1.  The European hawk moth Macroglossum stellatarum, while collecting nectar in hovering flight in front of flowers, follows moving stripe patterns in the lateral visual field. This response counteracts a second one, that is the animals' effort to stabilize their distance from dummy flowers. We investigated the response to motion stimuli in the lateral visual field using sinusoidally oscillating stripe patterns (Fig. 1), as well as its interaction with the distance stabilizing response.
2.  In both responses moths attempt to compensate for image speed. The balance between the two depends on the number of elementary motion detectors stimulated by the dummy flower and the stripe pattern, respectively. Increasing the diameter of the dummy flower (Figs. 2 to 4) or the spatial frequency of the stripe pattern (Fig. 7) shifts the balance in favour of distance stabilization. The reverse is true when the length of the stripes in the pattern (Fig. 5) or their number is increased (Fig. 6). It does not matter whether the stripe pattern is presented in the lateral (Fig. 4A) or in the dorsal and ventral visual field (Fig. 4B).

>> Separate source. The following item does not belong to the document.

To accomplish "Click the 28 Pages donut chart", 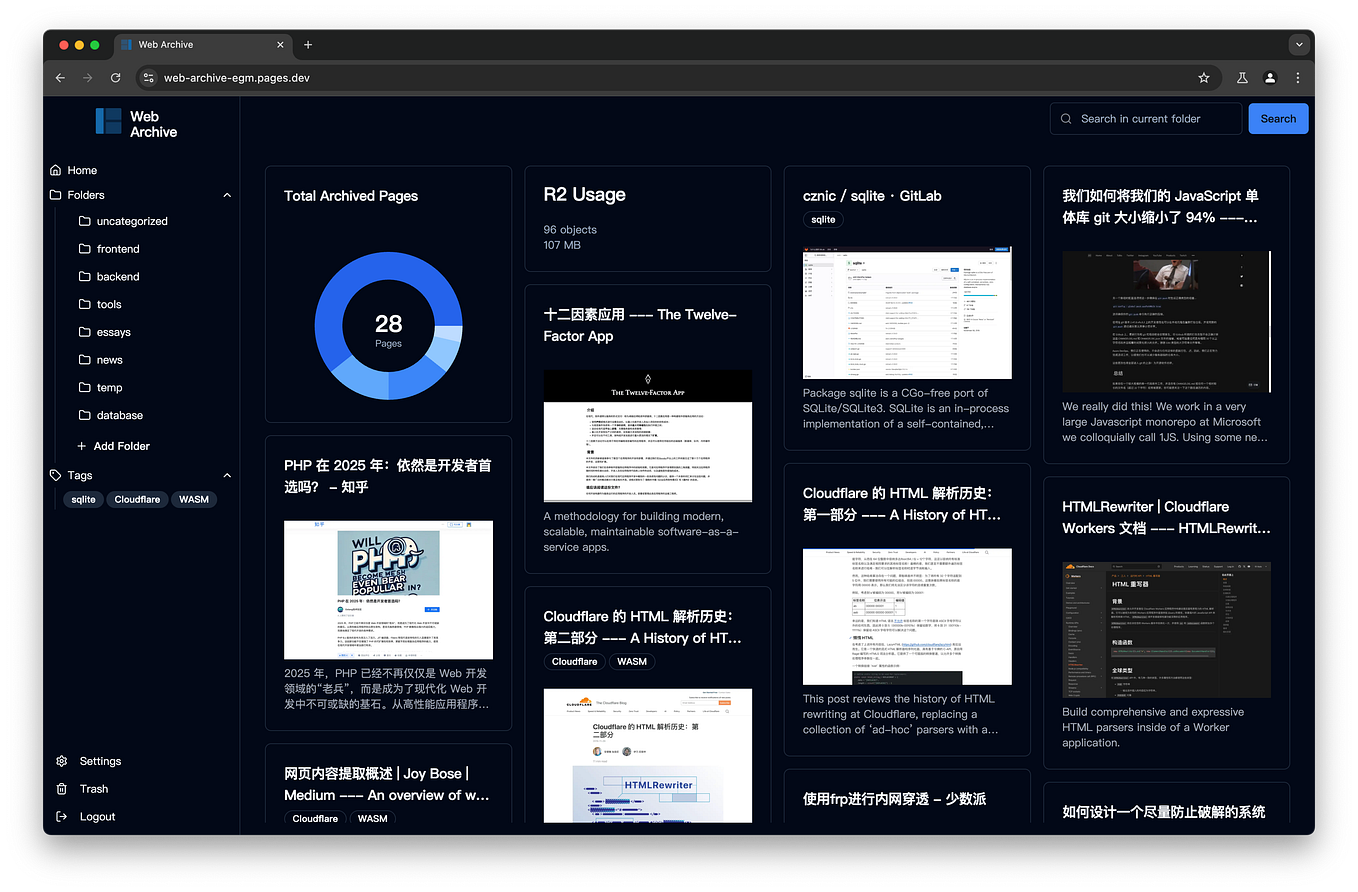I will pyautogui.click(x=388, y=325).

3.  The gain-frequency relations of the response to the lateral stripe pattern obtained with dummies in two different positions within the drum have their maxima around 3 Hz and decline rapidly towards lower and higher frequencies like the response of a bandpass filter. The distance stabilizing response also has bandpass properties, but with a broad plateau between 0.15 and 5 Hz (Fig. 8). The most likely explanation for this difference is that there is a regional or direction-dependent variation of motion detector properties.
4.  The responses to ramp-like stimuli are phasic in accordance with the amplitude frequency characteristics, but the responses to progressive (front to back) and regressive motion of the pattern differ (Figs 9, 10).

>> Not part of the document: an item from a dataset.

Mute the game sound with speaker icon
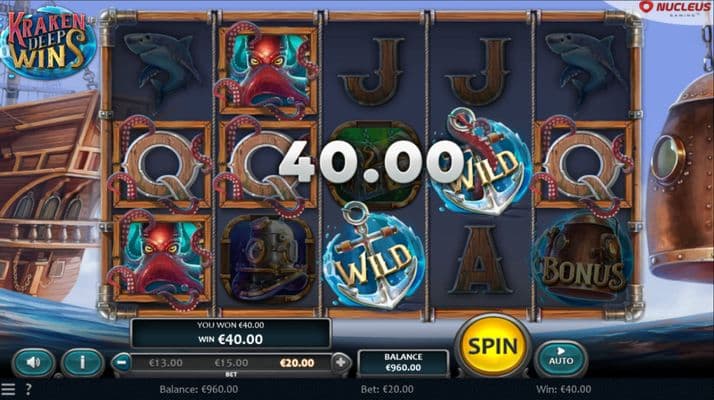The width and height of the screenshot is (714, 400). (33, 363)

5.  The response appears to depend on the azimuthal position of the stripe pattern within the visual field (Fig. 11). It is strongest when the pattern covers equally large parts of the frontal and caudal visual fields. The optomotor sensitivity to translational pattern motion is higher in the frontal than in the caudal visual field (Fig. 12, Table 1).
6.  When the stripe pattern on one side is removed, the response amplitude is halved. There is no detectable turning response around the vertical axis to the oscillation of the stripe pattern (Fig. 13, Table 2).
7.  The possible role of the response to pattern movements parallel to the longitudinal body axis under natural conditions is discussed.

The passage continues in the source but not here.